Ticks on the run: A mathematical model of Crimean-Congo Haemorrhagic Fever (CCHF)-key factors for transmission

TL;DR

This paper presents a mathematical model of Crimean-Congo Haemorrhagic Fever transmission, highlighting key factors like tick survival and transmission stages, to inform control strategies amid changing climate and vector invasion risks.

Contribution

The study develops a nonlinear ODE model incorporating tick, livestock, and human interactions, with sensitivity analysis and empirical calibration across countries to identify effective disease control measures.

Findings

Decreasing tick survival time can effectively eradicate CCHF.

Tick co-feeding and transstadial/transovarial transmission sustain the disease cycle.

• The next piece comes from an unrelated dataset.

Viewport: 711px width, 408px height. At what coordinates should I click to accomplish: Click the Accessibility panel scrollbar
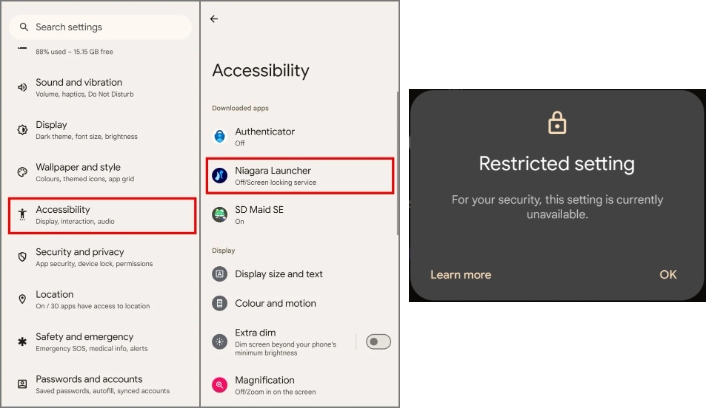click(x=398, y=163)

Different countries exhibit distinct parameter sets influencing disease spread.

Abstract

Crimean-Congo haemorrhagic fever (CCHF) is a tick-borne zoonotic disease caused by the Crimean-Congo hemorrhagic fever virus (CCHFV). Ticks belonging to the genus \textit{Hyalomma} are the main vectors and reservoir for the virus. It is maintained in nature in an endemic vertebrate-tick-vertebrate cycle. CCHFV is prevalent in wide geographical areas including Asia, Africa, South-Eastern Europe and the Middle East. Over the last decade, several outbreaks of CCHFV have been observed in Europe, mainly in Mediterranean countries. Due to the high case/fatality ratio of CCHFV in human sometimes, it is of great importance for public health. Climate change and the invasion of CCHFV vectors in Central Europe suggest that the establishment of the transmission in Central Europe may be possible in future. We developed a compartment-based nonlinear Ordinary Differential Equation (ODE) system to model the disease transmission cycle including blood sucking ticks, livestock and human. Sensitivity analysis of the basic reproduction number $R_0$ shows that decreasing in the tick survival time is an efficient method to eradicate the disease. The model supports us in understanding the influence of different model parameters on the spread of CCHFV. Tick to tick transmission through co-feeding and the CCHFV circulation through trasstadial and transovarial stages are important factors to sustain the disease cycle. The proposed model dynamics are calibrated through an empirical multi-country analysis and multidimensional scaling reveals the disease-parameter sets of different countries burdened with CCHF are different. This necessary information may help us to select most efficient control strategies.